▸ Task item: Copy all of the records word for word.

▸ Data in this exercise:
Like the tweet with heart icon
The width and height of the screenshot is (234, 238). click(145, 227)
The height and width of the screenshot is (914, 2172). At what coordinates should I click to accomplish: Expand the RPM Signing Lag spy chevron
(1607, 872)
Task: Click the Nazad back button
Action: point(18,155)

▸ Output:
Like the tweet with heart icon
The width and height of the screenshot is (234, 238). click(145, 227)
The height and width of the screenshot is (914, 2172). At what coordinates should I click to accomplish: Expand the RPM Signing Lag spy chevron
(1607, 872)
Task: Click the Nazad back button
Action: point(18,155)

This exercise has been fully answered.